(Selection)
* * * *
Nowadays there are billions of email users. A little-known fact is that some email providers offer way more than the usual username@provider.com email address.

Some providers simply ignore dots in usernames. Thus, if John owns the username johnsmith, he could tell people that his email address is johnsmith@provider.com, john.smith@provider.com or john.s.mith@provider.com, among others. Emails sent to any of these addresses would end up on his mailbox.

Other providers allow appending the character “+” followed by any combination of letters and/or digits after the username. With this feature, by registering the username johnsmith, John would also be able to use johnsmith+friends@provider.com and johnsmith+2x3is6@provider.com.

Sometimes both features are available at once and in those cases john.smith+icpc@provider.com and john.smith+wants.2.eat.lemon.3.14@provider.com are valid addresses that John could use.

This is quite useful for users, who can manage different addresses to help organize their mailboxes and easily filter the newsletters eventually sent after registering on a new website. Unfortunately, this also opens up space for abuse. Some websites rely upon the fact that each email address identifies a single user. However, a misbehaving user might easily create multiple accounts by taking advantage of the multiple addresses allowed by the email provider.

After learning all of this your boss got really worried. What if the number of unique users that has been reported to the shareholders is not accurate, bloated by duplicate accounts instead? That brings you to the task at hand: given the list of all email addresses from the users database of the company, you must determine the real number of unique users, assuming that all email providers have both described features available.
* * * *
(Task a)
Summarize the passage on email addresses in two sentences.
The email text and the records below it are unrelated pieces of material.
* * * *
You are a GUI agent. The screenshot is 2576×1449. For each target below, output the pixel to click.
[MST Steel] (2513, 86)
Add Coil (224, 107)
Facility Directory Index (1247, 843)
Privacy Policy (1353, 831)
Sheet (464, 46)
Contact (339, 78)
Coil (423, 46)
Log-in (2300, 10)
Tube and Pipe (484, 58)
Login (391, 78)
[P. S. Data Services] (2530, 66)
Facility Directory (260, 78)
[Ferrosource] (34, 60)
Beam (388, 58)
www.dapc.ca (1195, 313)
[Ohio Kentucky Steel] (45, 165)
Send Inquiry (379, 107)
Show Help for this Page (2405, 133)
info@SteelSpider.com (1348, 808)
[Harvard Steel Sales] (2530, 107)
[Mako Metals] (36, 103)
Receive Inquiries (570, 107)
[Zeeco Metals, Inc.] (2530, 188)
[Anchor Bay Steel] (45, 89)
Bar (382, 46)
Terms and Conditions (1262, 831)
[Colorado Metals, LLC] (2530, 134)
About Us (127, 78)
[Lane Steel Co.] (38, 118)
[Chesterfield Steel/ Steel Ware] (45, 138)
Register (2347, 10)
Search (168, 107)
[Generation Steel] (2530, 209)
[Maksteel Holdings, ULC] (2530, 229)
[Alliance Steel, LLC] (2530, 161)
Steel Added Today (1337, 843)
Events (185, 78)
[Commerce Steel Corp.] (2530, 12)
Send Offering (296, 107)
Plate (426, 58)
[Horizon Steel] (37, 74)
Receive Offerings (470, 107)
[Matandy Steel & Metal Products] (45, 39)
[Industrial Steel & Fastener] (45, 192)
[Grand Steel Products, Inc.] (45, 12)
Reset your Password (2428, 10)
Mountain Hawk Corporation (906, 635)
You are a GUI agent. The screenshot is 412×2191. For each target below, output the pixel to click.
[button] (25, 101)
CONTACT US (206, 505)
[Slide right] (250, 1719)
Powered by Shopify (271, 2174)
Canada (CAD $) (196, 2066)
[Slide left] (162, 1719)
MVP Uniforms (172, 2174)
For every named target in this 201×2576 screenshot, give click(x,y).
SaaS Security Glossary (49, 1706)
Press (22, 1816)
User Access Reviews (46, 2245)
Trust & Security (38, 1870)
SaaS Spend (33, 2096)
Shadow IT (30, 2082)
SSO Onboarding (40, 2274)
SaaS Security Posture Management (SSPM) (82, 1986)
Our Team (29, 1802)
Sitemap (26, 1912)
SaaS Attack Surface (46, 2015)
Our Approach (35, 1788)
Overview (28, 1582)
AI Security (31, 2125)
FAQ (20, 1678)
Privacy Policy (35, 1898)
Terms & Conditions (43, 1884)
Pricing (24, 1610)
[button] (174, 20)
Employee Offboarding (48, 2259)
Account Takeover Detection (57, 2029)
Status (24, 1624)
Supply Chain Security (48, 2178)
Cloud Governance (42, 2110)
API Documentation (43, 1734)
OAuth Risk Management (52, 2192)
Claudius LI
* * * *
(Task b)
Quote the lines from the records starting at the line that contains "Canada (CAD $) (196, 2066)" and ending at the line that contains "Status (24, 1624)", both ends included.

(Task result a)
Some email providers ignore dots in usernames, and others let a "+" followed by letters and/or digits be added after the username, so one user can receive mail at many addresses. Because a misbehaving user can exploit this to create multiple accounts, the task is to find the real number of unique users in a company's list of email addresses, assuming all providers offer both features.

(Task result b)
Canada (CAD $) (196, 2066)
[Slide left] (162, 1719)
MVP Uniforms (172, 2174)
For every named target in this 201×2576 screenshot, give click(x,y).
SaaS Security Glossary (49, 1706)
Press (22, 1816)
User Access Reviews (46, 2245)
Trust & Security (38, 1870)
SaaS Spend (33, 2096)
Shadow IT (30, 2082)
SSO Onboarding (40, 2274)
SaaS Security Posture Management (SSPM) (82, 1986)
Our Team (29, 1802)
Sitemap (26, 1912)
SaaS Attack Surface (46, 2015)
Our Approach (35, 1788)
Overview (28, 1582)
AI Security (31, 2125)
FAQ (20, 1678)
Privacy Policy (35, 1898)
Terms & Conditions (43, 1884)
Pricing (24, 1610)
[button] (174, 20)
Employee Offboarding (48, 2259)
Account Takeover Detection (57, 2029)
Status (24, 1624)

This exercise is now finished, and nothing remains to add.